To win any trophy takes strength, character and ability. When Klopp first arrived he was mindful of the club's past but emphasised how much he wanted to add new chapters to the story.

He still has a chance to win the Champions League this season. As Jose Mourinho pointed out, anything can happen once you reach the quarterfinals. Liverpool themselves are proof of that. They were by no means the best team in the 2005 quarterfinals yet beat Juventus, Chelsea and AC Milan to achieve their own miracle.

Locking the past away in a cupboard, never to be cherished or spoken of again, is absurd. Every fan of any club is proud of their past achievements and even celebrates whenever modern teams fail to emulate them.

For example, Arsenal supporters were delighted when Liverpool beat City 4-3 in January, ending Guardiola's hopes of going an entire league season unbeaten like Arsene Wenger in 2003-04. It didn't matter in the slightest their club is way down the table now, far behind Liverpool never mind City.

If Liverpool and United want to remain England's only treble winners they may have to fix it themselves and knock City out of the Champions League.

But is this all irrelevant points-scoring, given how far both clubs are behind the league leaders? Perhaps, but they'll desperately want to win the trophy for themselves obviously and try to confirm that talk of Manchester City having it all their own way -- not just this season but for years to come -- is just talk.

Even after 28 years, when Liverpool last won the league, it's difficult to talk about the race for trophies without mentioning the Reds and their own chances. Anything else feels like an insult, despite obvious facts staring supporters in the face.

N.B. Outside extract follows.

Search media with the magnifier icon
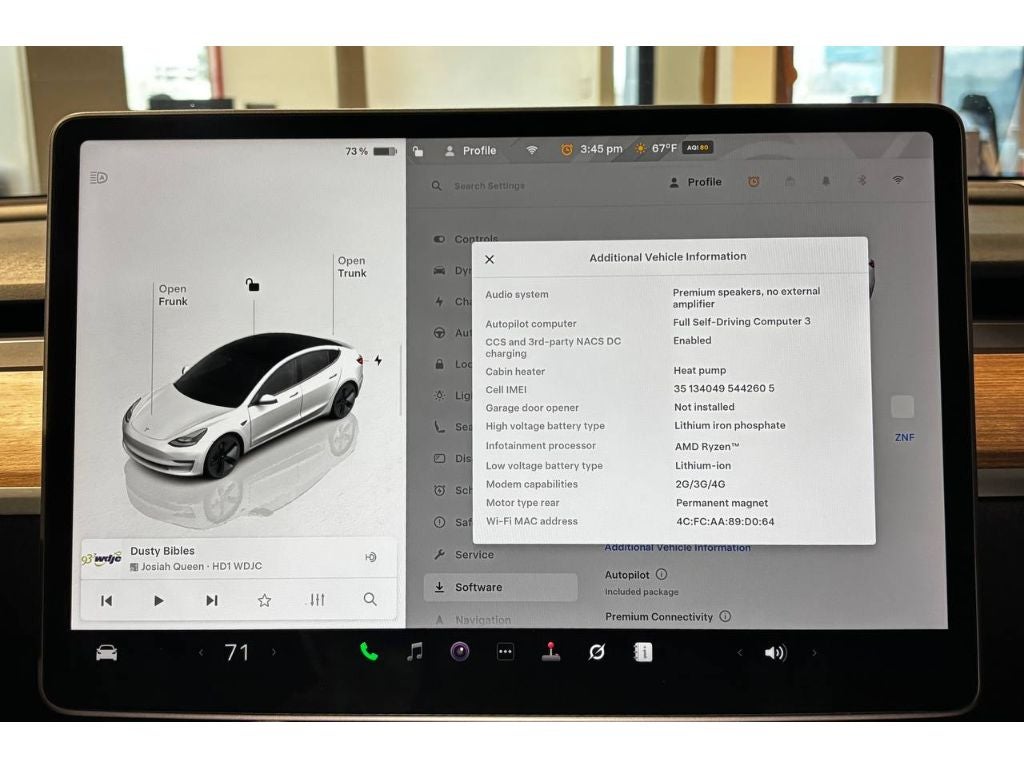tap(370, 600)
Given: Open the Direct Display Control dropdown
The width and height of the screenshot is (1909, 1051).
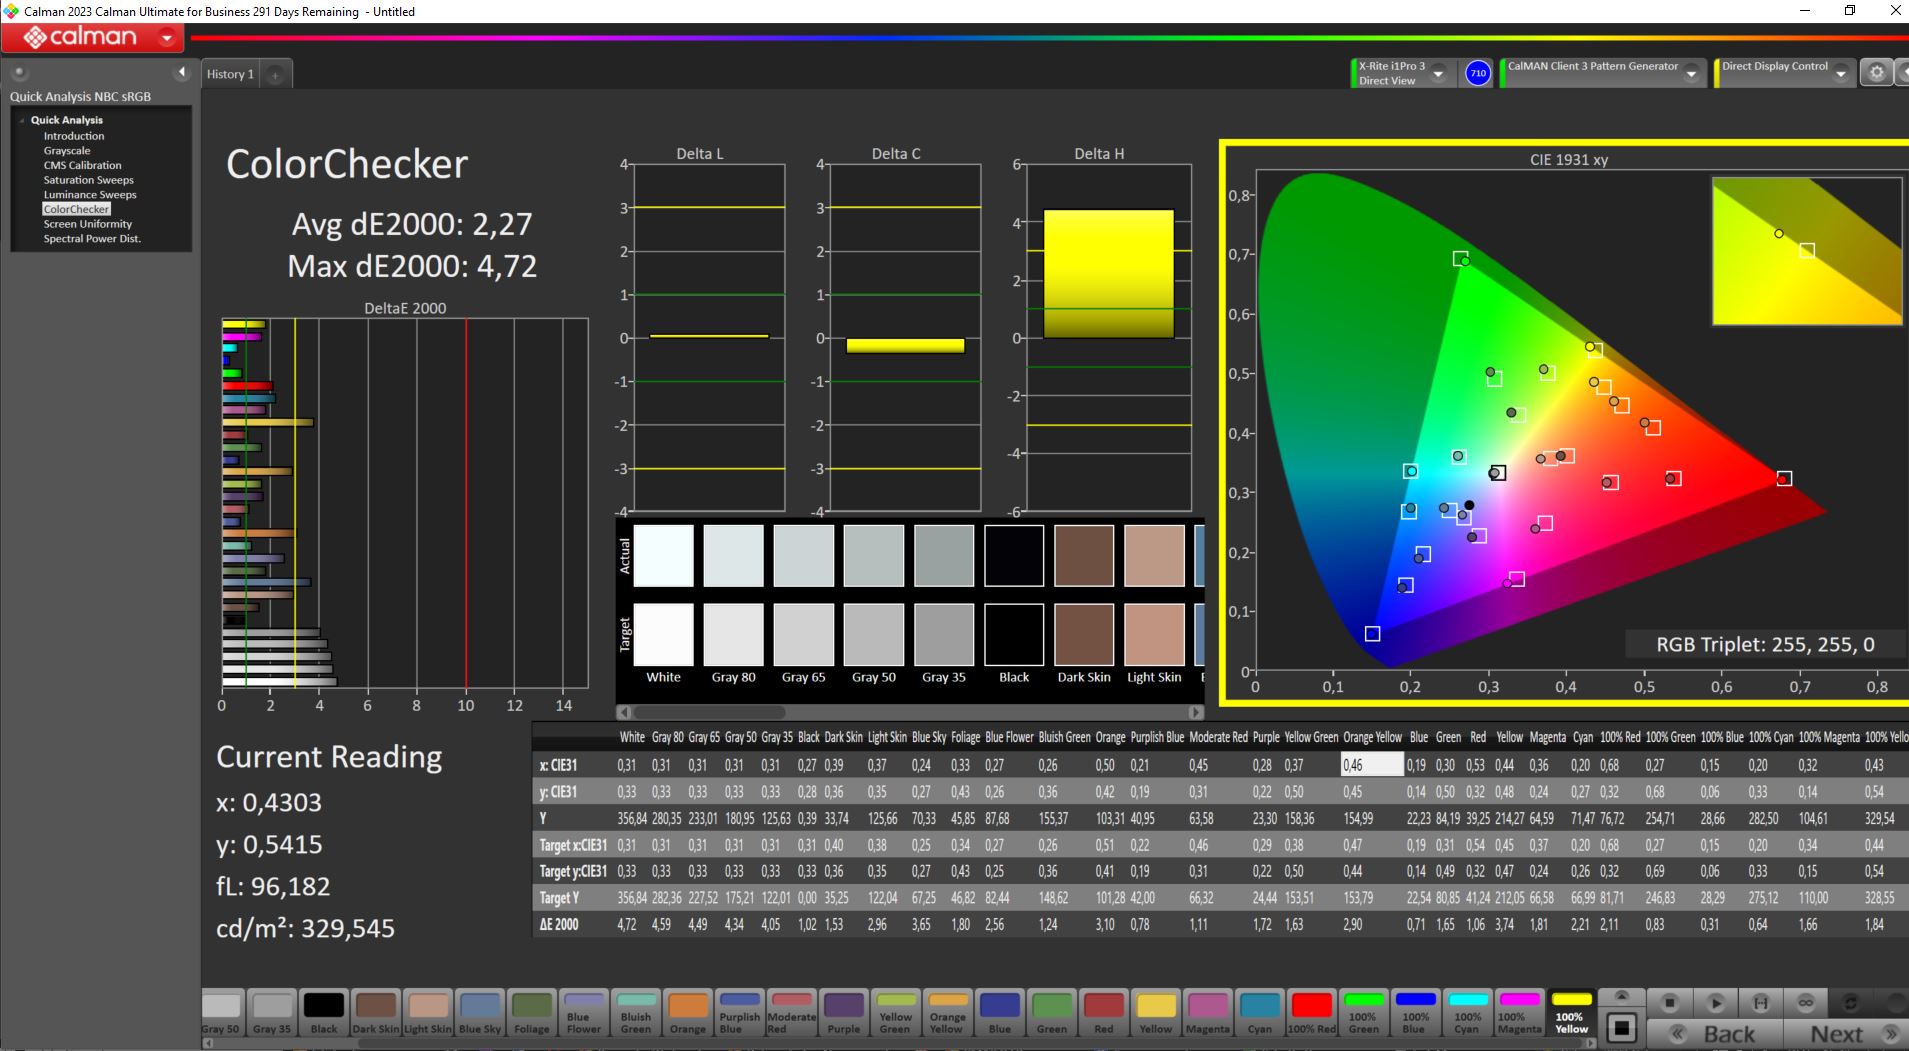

Klopp can't be expected to fix Liverpool's trophy drought overnight. All supporters have a right to expect is improvement, and they're getting that.

It stands to reason that if Liverpool keep improving they will end up with silverware eventually. Until that happens, indulging in a little seemingly-jealous pleasure in the failures of others is not such a terrible thing.

In the days when Liverpool won many competitions such pettiness may have been frowned upon, but those days are long gone. If Jurgen Klopp could bring just a fraction of the old success back to Anfield, the time to be noble would be then.